> [PROMPT] Put the lines below into a Markdown table with the columns Row and Line, numbering each row and skipping any blank lines. Leave the pictures out.

> [AVAILABLE DATA]
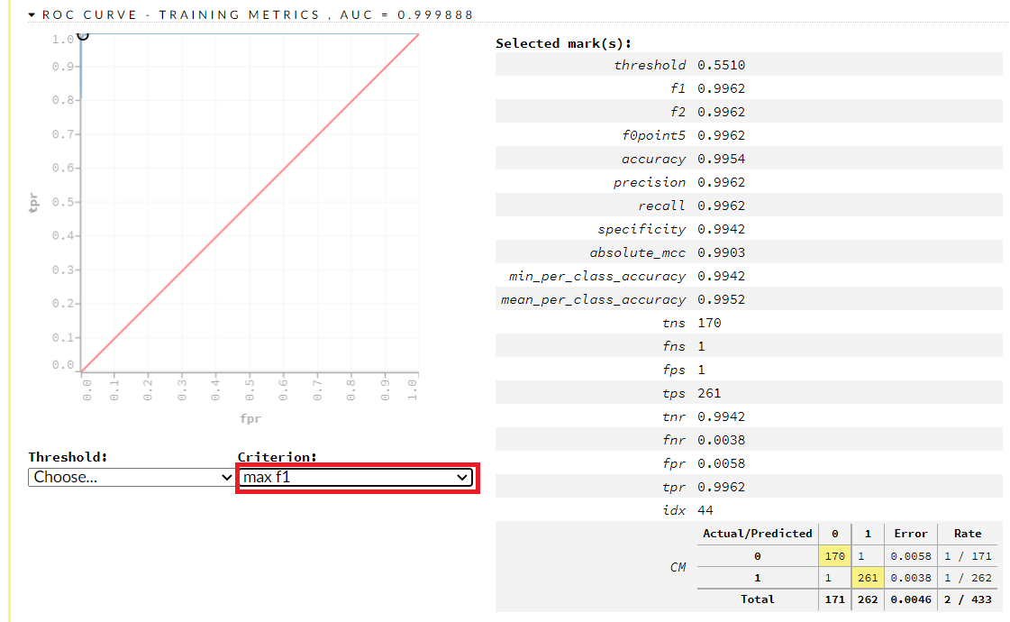This screenshot has width=1010, height=622.
Task: Click the threshold value 0.5510
Action: (721, 65)
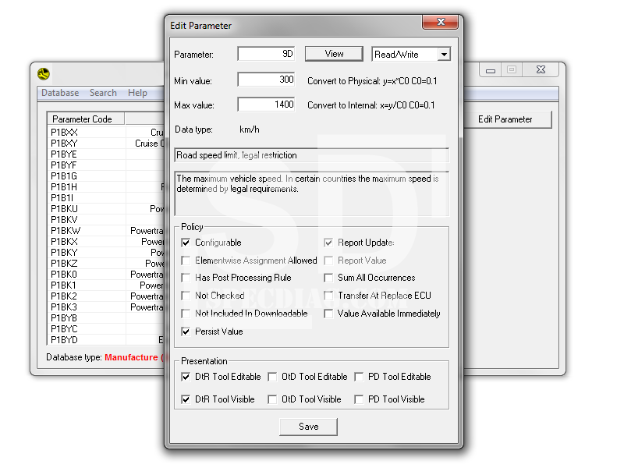Click the Min value input field
Image resolution: width=624 pixels, height=468 pixels.
click(266, 80)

> [TASK RESPONSE]
| Row | Line |
|---|---|
| 1 | This screenshot has width=1010, height=622. |
| 2 | Task: Click the threshold value 0.5510 |
| 3 | Action: (721, 65) |
| 4 | Click the Min value input field |
| 5 | Image resolution: width=624 pixels, height=468 pixels. |
| 6 | click(266, 80) |